Supercomputing Your Inner Microbiome

Friday, February 12, 2016 -
2:00pm to 3:00pm
Fung Auditorium | Powell-Focht Bioengineering Hall
Larry Smarr

Founding Director
California Institute for Telecommunications 
and Information Technology
University of California, San Diego

Supercomputing Your Inner Microbiome


The human body is host to 100 trillion microorganisms, ten times the number of cells in the human body, and these microbes contain 300 times the number of DNA genes that our human DNA does. The microbial component of our "superorganism" is comprised of hundreds of species with immense biodiversity. To put a more personal face on the "patient of the future," I have been collecting massive amounts of data from my own body over the last seven years, which reveals detailed examples of the episodic evolution of this coupled immune-microbial system. An elaborate software pipeline, running on high performance computers, reveals the details of the microbial ecology and its genetic components, in health as well as in disease. Not only can we compare a person with a disease to a healthy population, but we can also follow the dynamics of the diseased patient. We can look forward to revolutionary changes in medical practice over the next decade.

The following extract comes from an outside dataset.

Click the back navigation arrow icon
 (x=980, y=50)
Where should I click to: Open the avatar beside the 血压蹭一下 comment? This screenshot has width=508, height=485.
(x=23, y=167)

Larry Smarr is the founding director of the California Institute for Telecommunications and Information Technology (Calit2), a partnership of UC San Diego and UC Irvine, and holds the Harry E. Gruber professorship in the department of Computer Science and Engineering (CSE) of UCSD's Jacobs School of Engineering. At Calit2, Larry has continued to drive major developments in information infrastructure—including the Internet, the web, scientific visualization, virtual reality, and global telepresence—begun during his previous 15 years as founding director of the National Center for Supercomputing Applications. His views have been quoted in Science, Nature, The New York Times, The Wall Street Journal, Time, Newsweek, Wired, Fortune, Business Week, Atlantic magazine, Xconomy, as well as a number of international venues. Larry is co-principal investigator of the NSF-funded PRISM@UCSD optical fiber Big Data Freeway project. He serves on the Scientific Advisory Board of MDRevolution, and on the Future in Review advisory board. He is a member of the National Academy of Engineering, as well as a fellow of the American Physical Society and the American Academy of Arts and Sciences. In 2006, he received the IEEE Computer Society's Tsutomu Kanai Award for his lifetime achievements in distributed computing systems. Larry was a member of President Clinton's Information Technology Advisory Committee. He served on the NASA Advisory Council to four NASA administrators, was chair of the NSF Advisory Committee on Cyberinfrastructure for the last three years, and for eight years he was a member of the NIH Advisory Committee to the NIH director, serving three directors.Larry received his PhD from the University of Texas at Austin in 1975 and was a Harvard University Junior Fellow 1976-79.